[Start of Attachment]

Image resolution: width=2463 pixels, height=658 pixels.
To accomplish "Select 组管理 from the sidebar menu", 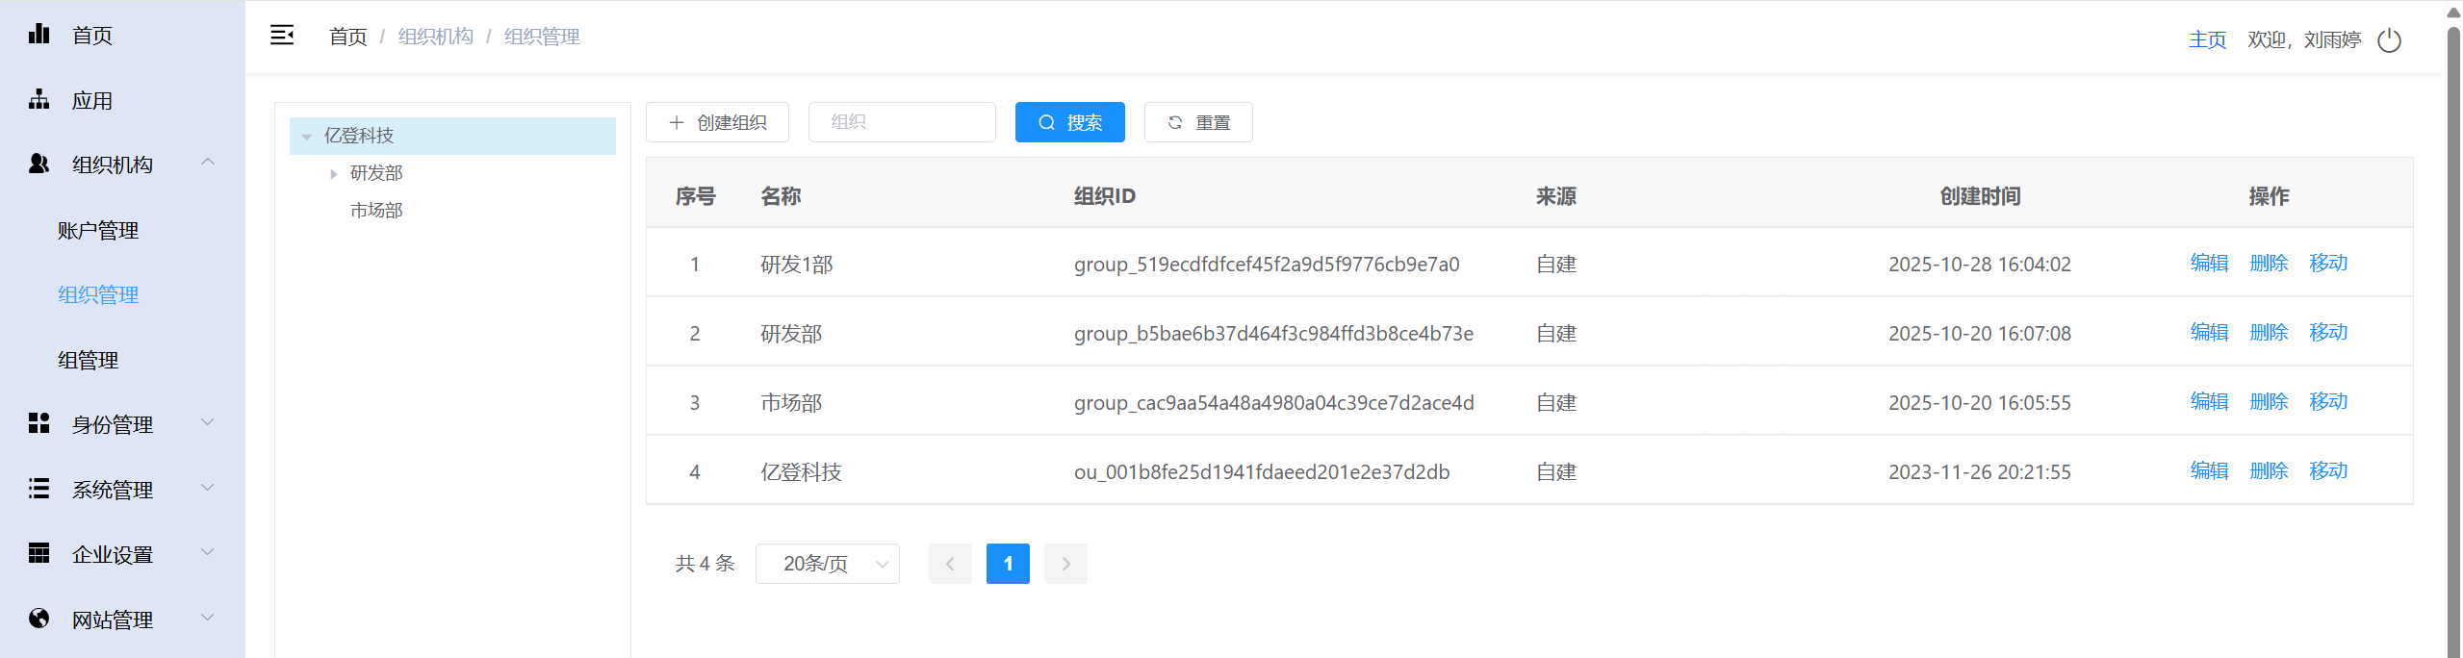I will 89,361.
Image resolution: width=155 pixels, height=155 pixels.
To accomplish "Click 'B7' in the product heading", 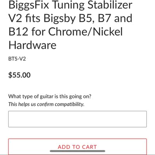I will click(104, 18).
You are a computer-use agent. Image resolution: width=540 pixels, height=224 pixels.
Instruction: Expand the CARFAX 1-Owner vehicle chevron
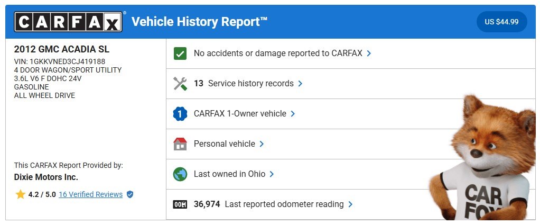pos(293,114)
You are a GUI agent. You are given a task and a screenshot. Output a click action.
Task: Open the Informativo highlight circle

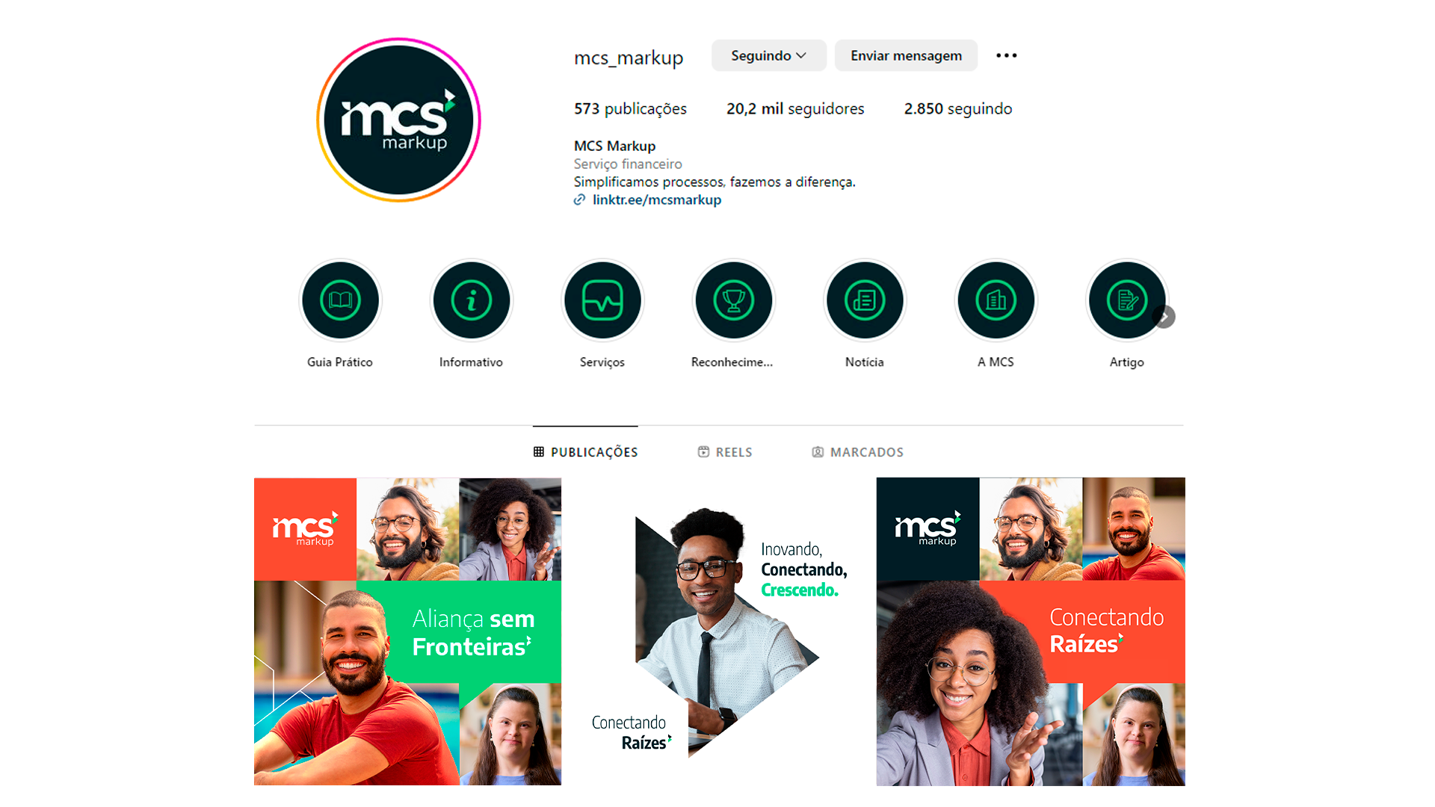tap(472, 300)
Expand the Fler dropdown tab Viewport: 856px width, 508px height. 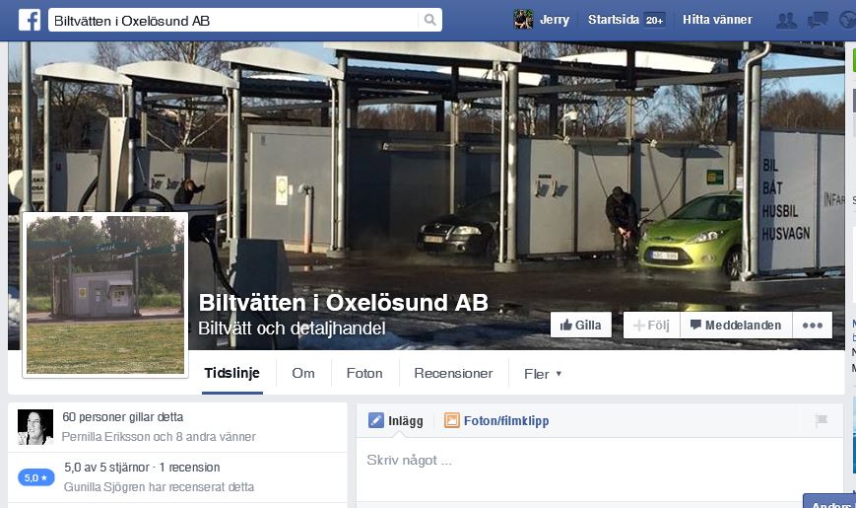pyautogui.click(x=542, y=374)
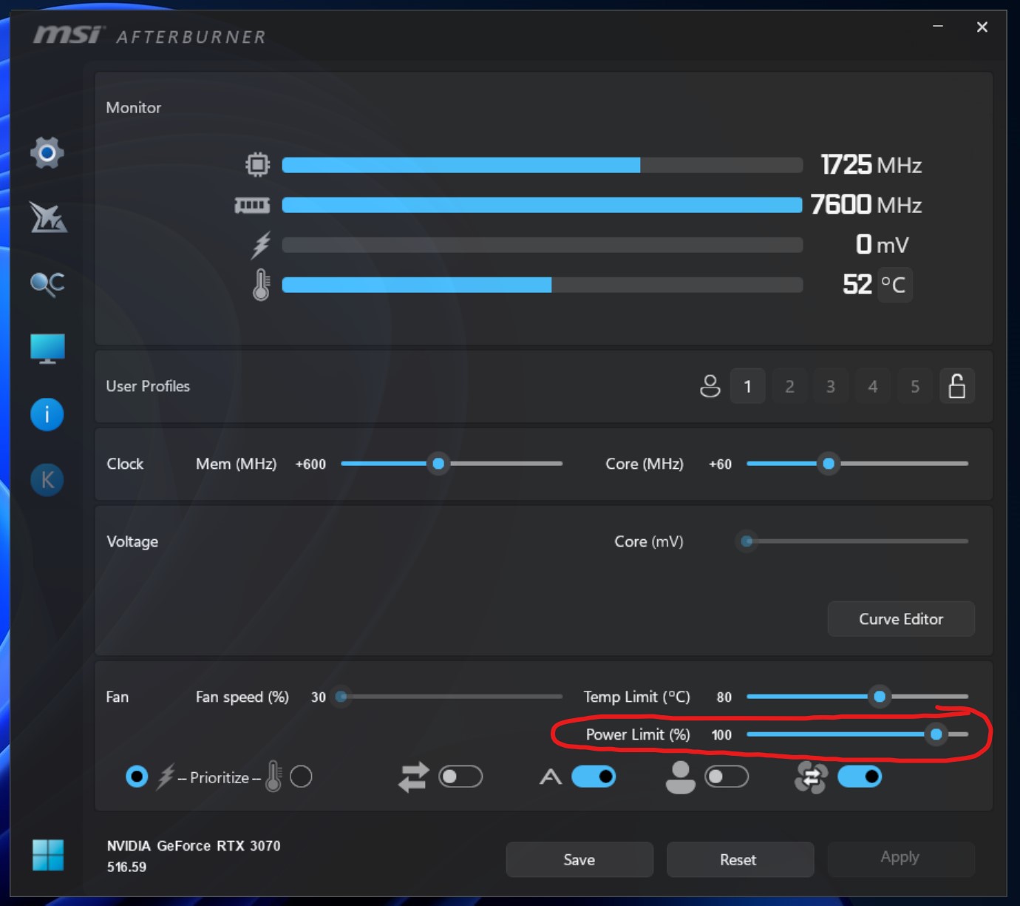Select the prioritize temperature limit radio button
1020x906 pixels.
click(x=300, y=777)
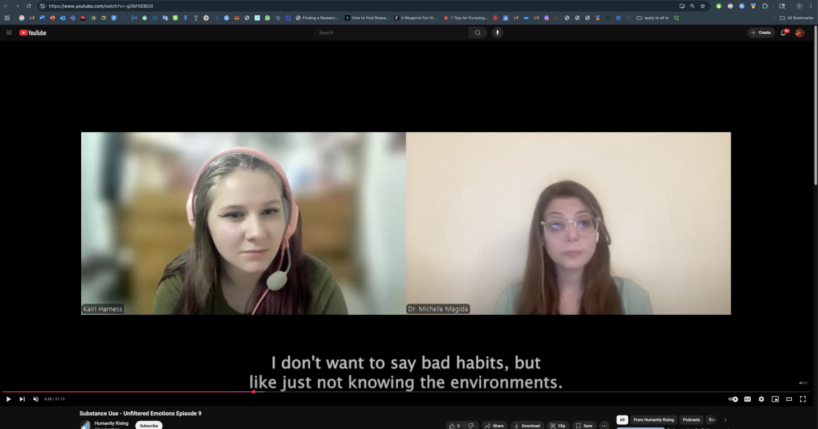Enter full screen mode
Screen dimensions: 818x429
[803, 399]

[End of Attachment]

_REQUIRED WORK_. Looking through the data above, copy out each line in which the string "agent" occurs.

_ANSWER BOX_.
You are a computer-use agent. Image resolution: width=540 pixels, height=224 pixels.
You are a GUI agent. You are given a task and a screenshot. Output a click action.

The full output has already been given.